Aggregate to a matrix with genes as row keys, computing the number of non-reference calls as an entry field:

>>> dataset_result = (dataset.group_rows_by(dataset.gene)
...                          .aggregate(n_non_ref = agg.count_where(dataset.GT.is_non_ref())))

Notes

All complex expressions must be passed as named expressions.

Parameters:
  • exprs (args of str or Expression) – Row fields to group by.
  • named_exprs (keyword args of Expression) – Row-indexed expressions to group by.
Returns:

GroupedMatrixTable – Grouped matrix. Can be used to call GroupedMatrixTable.aggregate().

partition_hint(n: int) → hail.matrixtable.GroupedMatrixTable[source]
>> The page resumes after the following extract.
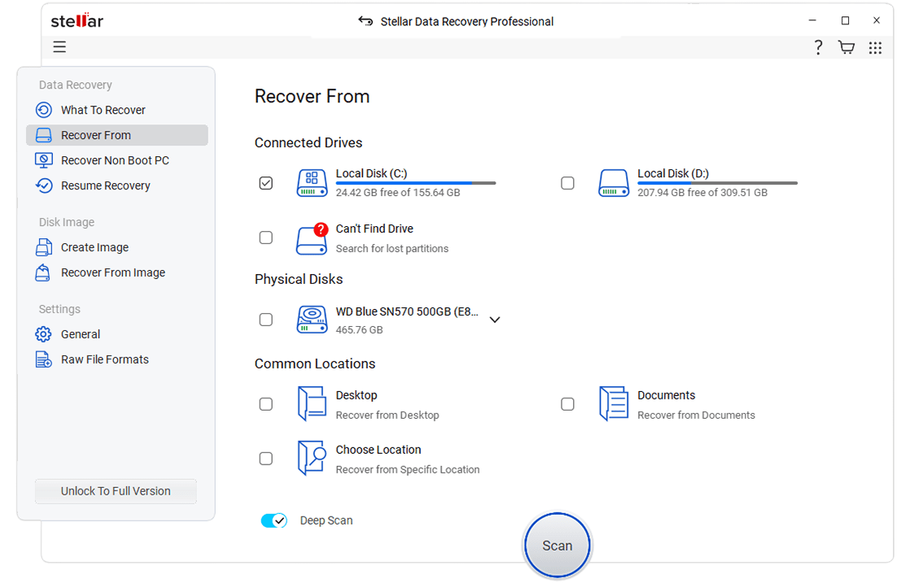The image size is (910, 588).
Task: Click Local Disk (C:) usage bar
Action: [415, 183]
Set the target number of partitions for aggregation.

Examples

Use partition_hint in a MatrixTable.group_rows_by() / GroupedMatrixTable.aggregate() pipeline:

>>> dataset_result = (dataset.group_rows_by(dataset.gene)
...                          .partition_hint(5)
...                          .aggregate(n_non_ref = agg.count_where(dataset.GT.is_non_ref())))

Notes

Until Hail’s query optimizer is intelligent enough to sample records at all stages of a pipeline, it can be necessary in some places to provide some explicit hints.
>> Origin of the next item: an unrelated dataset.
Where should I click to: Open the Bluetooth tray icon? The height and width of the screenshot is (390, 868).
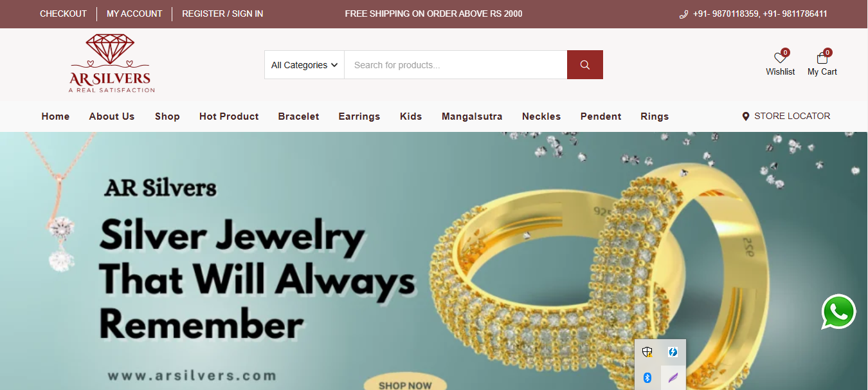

The default number of partitions for GroupedMatrixTable.aggregate() is the number of partitions in the upstream dataset. If the aggregation greatly reduces the size of the dataset, providing a hint for the target number of partitions can accelerate downstream operations.

Parameters:n (int) – Number of partitions.
Returns:GroupedMatrixTable – Same grouped matrix table with a partition hint.
result() → hail.matrixtable.MatrixTable[source]

Return the result of aggregating by group.

Examples

Aggregate to a matrix with genes as row keys, collecting the functional consequences per gene as a row field and computing the number of non-reference calls as an entry field:

>>> dataset_result = (dataset.group_rows_by(dataset.gene)
...                          .aggregate_rows(consequences = agg.collect_as_set(dataset.consequence))
...                          .aggregate_entries(n_non_ref = agg.count_where(dataset.GT.is_non_ref()))
...                          .result())

Aggregate to a matrix with cohort as column keys, computing the mean height per cohort as a column field and computing the number of non-reference calls as an entry field:

>>> dataset_result = (dataset.group_cols_by(dataset.cohort)
...                          .aggregate_cols(mean_height = agg.stats(dataset.pheno.height).mean)
...                          .aggregate_entries(n_non_ref = agg.count_where(dataset.GT.is_non_ref()))
...                          .result())

See also

aggregate()

Returns:MatrixTable – Aggregated matrix table.